Government is taking steps to improve ease of doing business and has proposed integrating services of all departments and ministries with ‘eBiz’ portal by end of the month, Commerce and Industry Minister Nirmala Sitharaman today said.
The Minister said that the government is committed to ease the entire process of doing business in India through new de-licensing and de-regulation measures that will reduce complexity and significantly increase speed and transparency.
“It is further proposed to integrate the services of all central government departments and ministries with ‘eBiz’, a single window platform, for services by 31 December 2014,” she said while addressing faculty and students of Indian Institute of Foreign Trade (IIFT).
She said in a short span of time, the government has announced measures like process of applying for industrial licence and Industrial Entrepreneur Memorandum being made online and this service is now available to entrepreneurs on 24×7 basis at the eBiz website.

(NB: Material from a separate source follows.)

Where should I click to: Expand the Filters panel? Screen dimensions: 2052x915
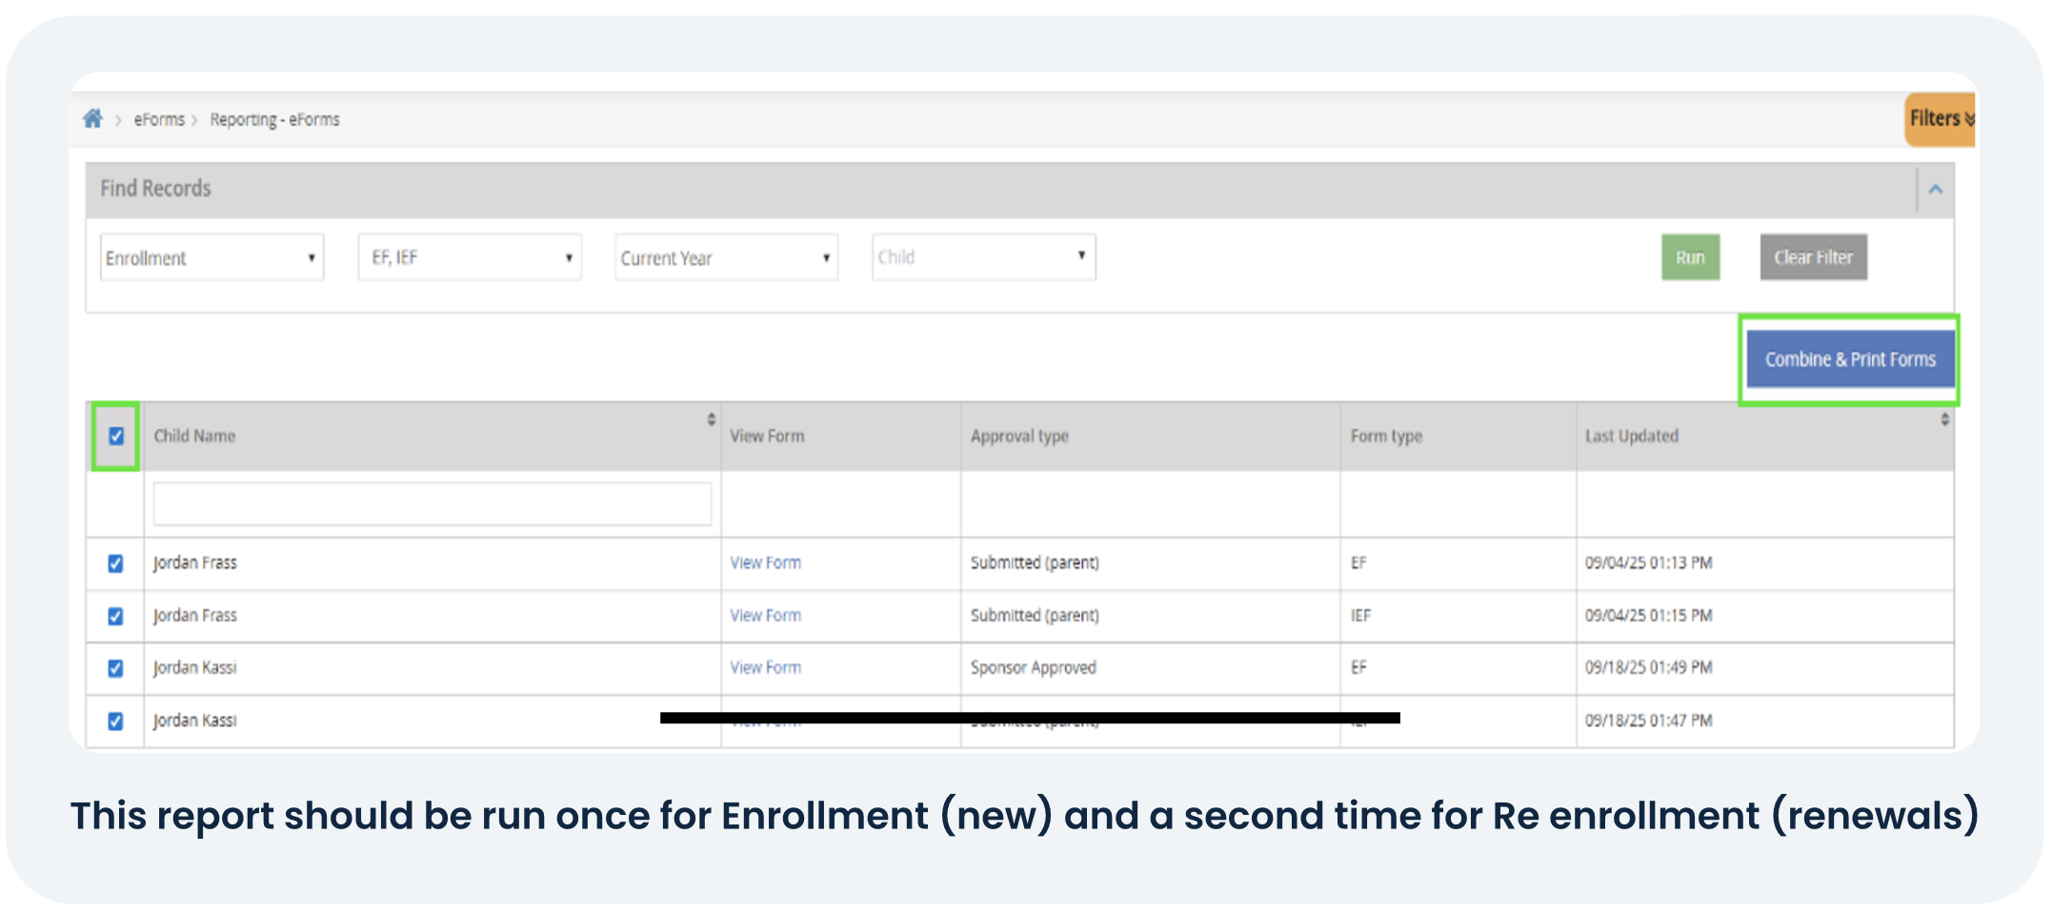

This had led to easing of filing applications and online payment of service charges.
She said that further research on practical lines can throw up new and innovative ideas to make ease of doing services in India a sustained reality.
“We are moving carefully and making sure that decisions are going to enable better manufacturing and thereby enable better exports too,” she said.

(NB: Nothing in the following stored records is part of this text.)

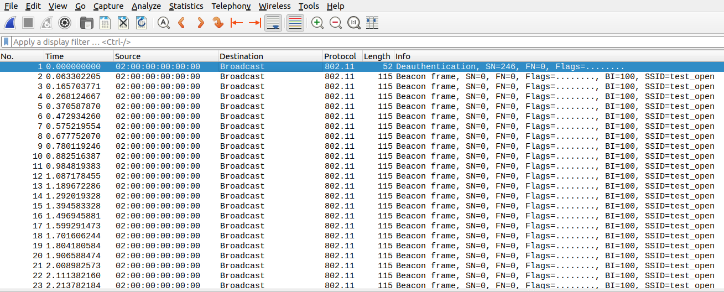Start capturing packets with the shark fin icon

pyautogui.click(x=11, y=23)
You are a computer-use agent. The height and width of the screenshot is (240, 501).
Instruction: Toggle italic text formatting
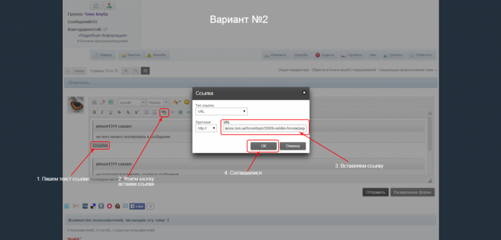tap(102, 112)
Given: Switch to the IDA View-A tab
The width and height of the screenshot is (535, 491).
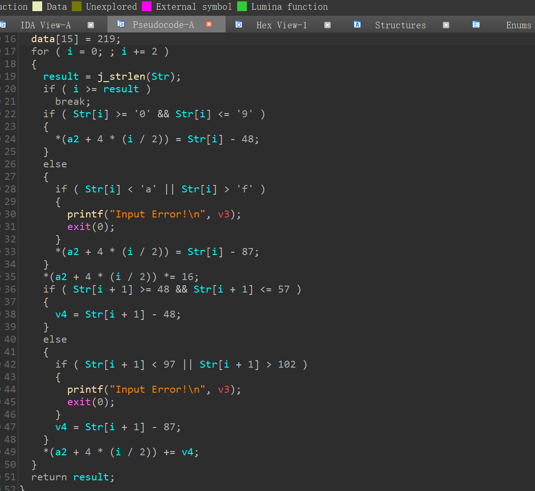Looking at the screenshot, I should click(45, 25).
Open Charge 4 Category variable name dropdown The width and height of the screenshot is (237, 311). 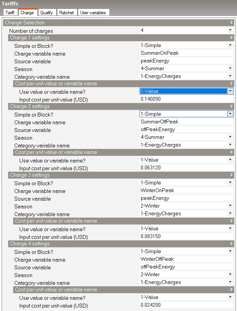(x=230, y=282)
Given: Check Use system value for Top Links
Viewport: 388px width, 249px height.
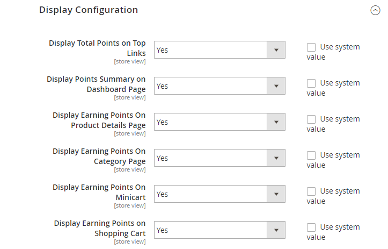Looking at the screenshot, I should click(311, 47).
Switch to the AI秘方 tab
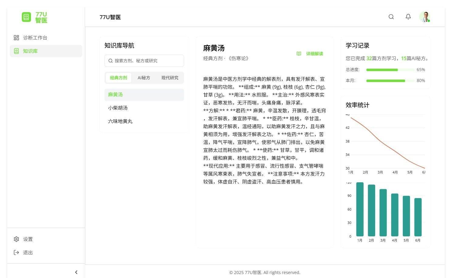452x278 pixels. tap(144, 78)
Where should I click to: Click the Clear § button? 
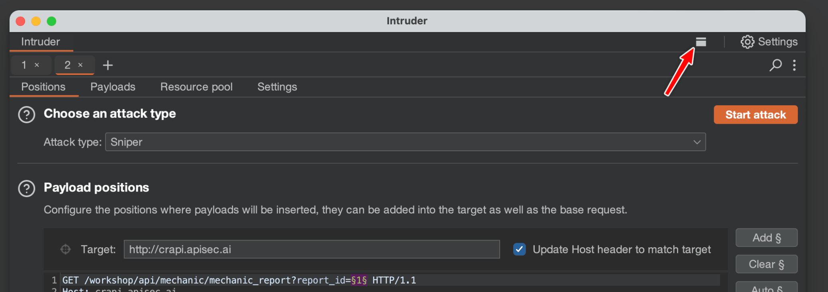pyautogui.click(x=766, y=264)
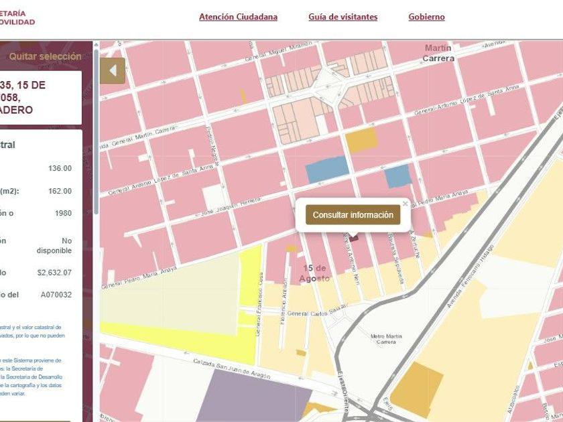Click the larger blue parcel on map
563x422 pixels.
tap(327, 169)
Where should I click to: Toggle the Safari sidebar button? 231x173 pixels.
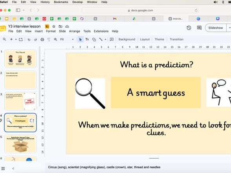pyautogui.click(x=18, y=10)
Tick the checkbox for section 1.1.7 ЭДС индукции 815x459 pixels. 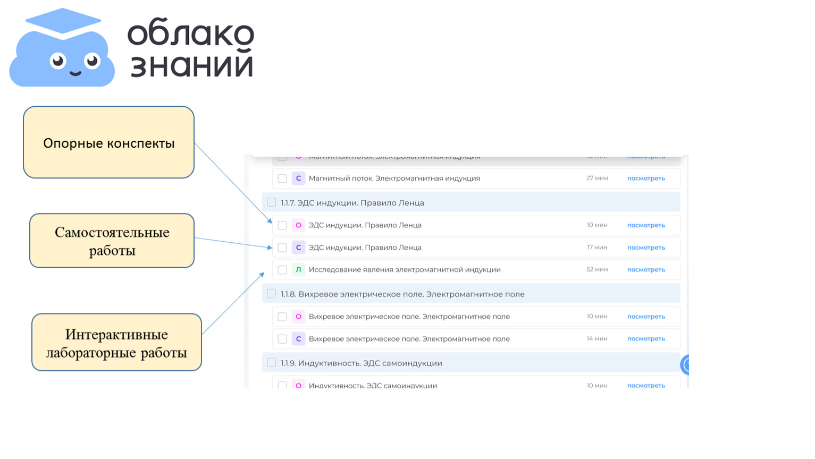272,202
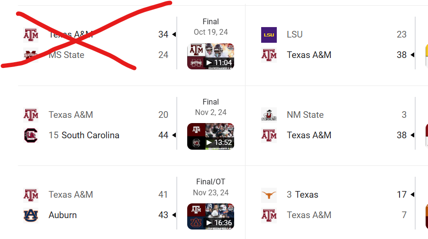428x239 pixels.
Task: Click the Texas Longhorns logo
Action: coord(269,195)
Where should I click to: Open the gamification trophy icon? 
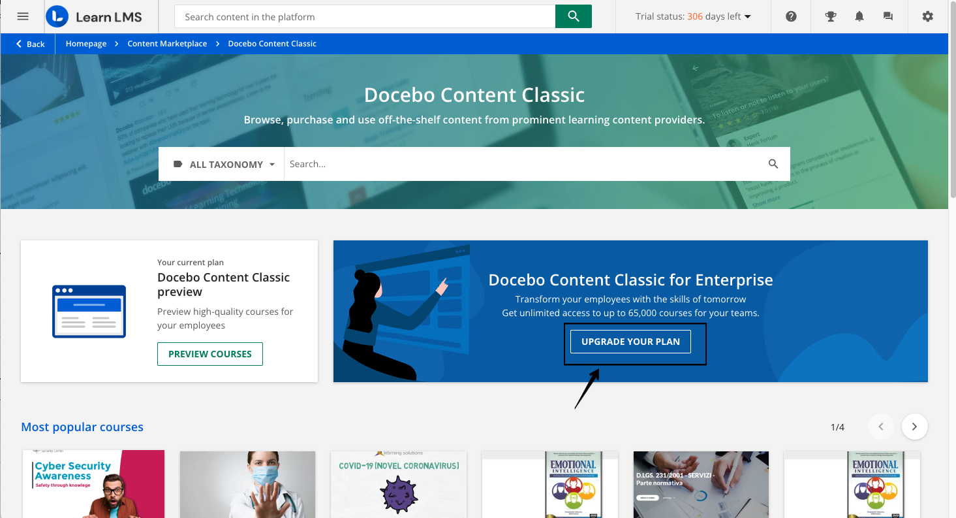(830, 16)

India has been ranked 142 among the 189 countries in the latest report on ease for doing business, falling two places from last year’s ranking. The government has said that positive impact of new reforms should be reflected in the next year’s ranking. Efforts are being made to bring India into the top 50.

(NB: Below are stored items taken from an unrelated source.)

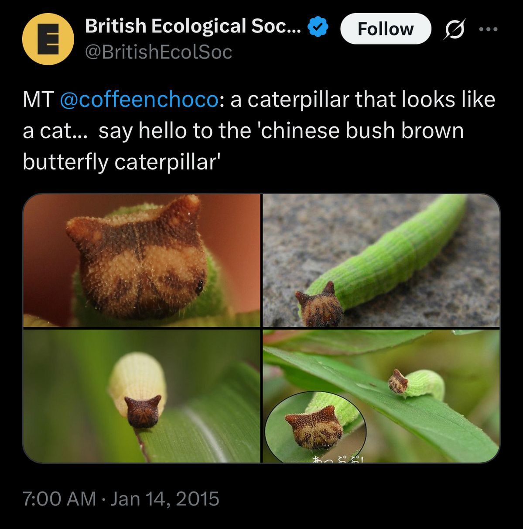Click the @BritishEcolSoc handle

tap(159, 52)
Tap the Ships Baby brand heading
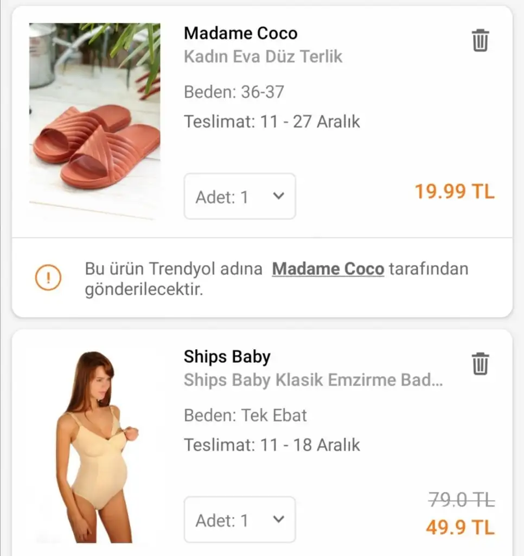 [x=227, y=357]
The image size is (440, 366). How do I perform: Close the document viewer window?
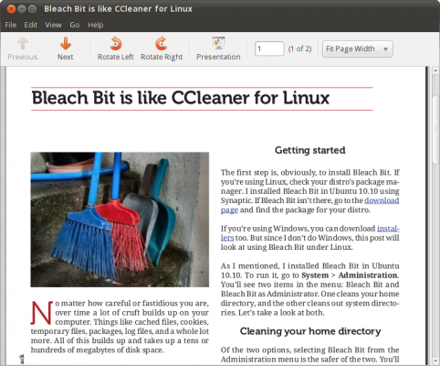click(x=11, y=9)
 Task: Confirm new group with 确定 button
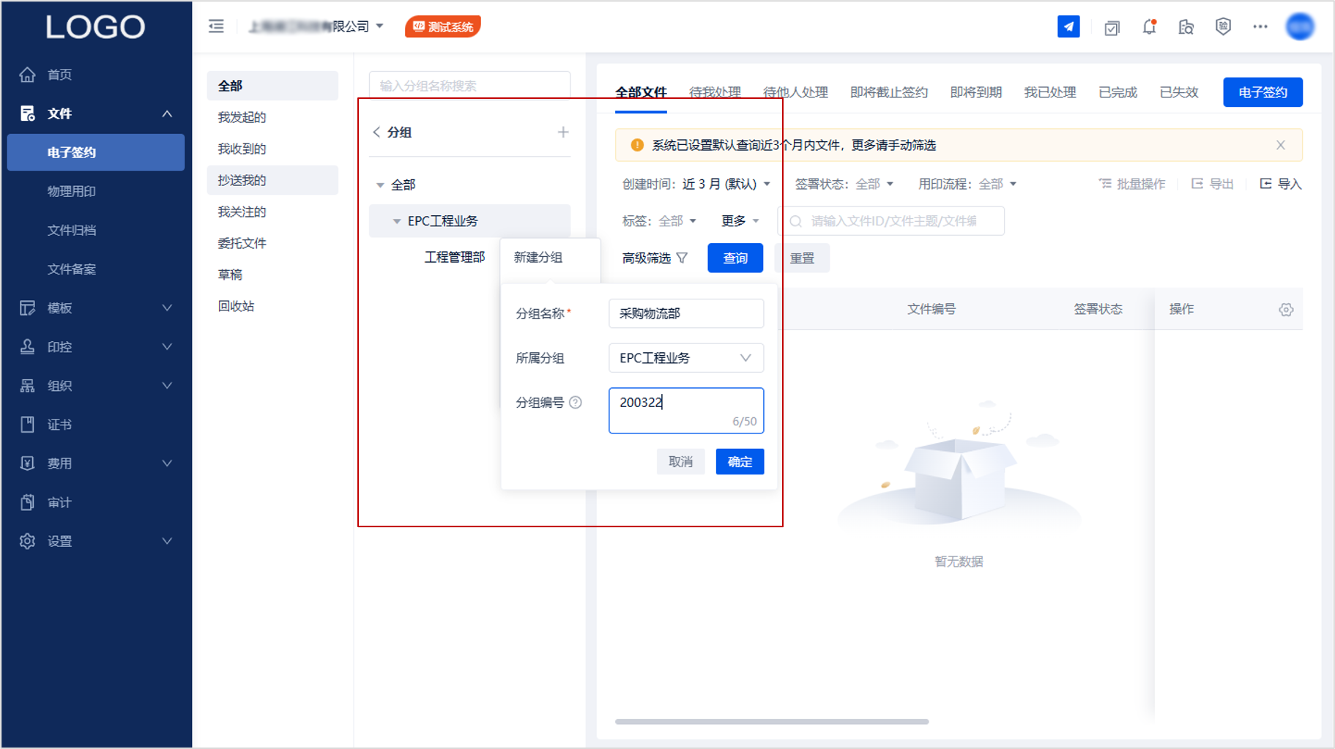(x=740, y=462)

‘eBiz’ provides all business and investment related regulatory services across central, state and local governments on a single platform.
Further the minister emphasised on the need to boost manufacturing sector in the country.
India’s GDP is largely supported by services sector and growth of the manufacturing sector was largely stagnated at about 16 per cent, she said, adding the country’s share in global manufacturing trade is just 1.8 per cent.
Citing China’s case, she said its manufacturing sector contributes 34 per cent in the GDP and 13 per cent share in global manufacturing trade. In 1991, it was only 2.9 per cent of global trade.
“Now I would want empirical data and inferences derived from the data to tell the government that move this way…Research is again required on how ‘Make in India’ concept can be made into a successful and complete reality,” Sitharaman said.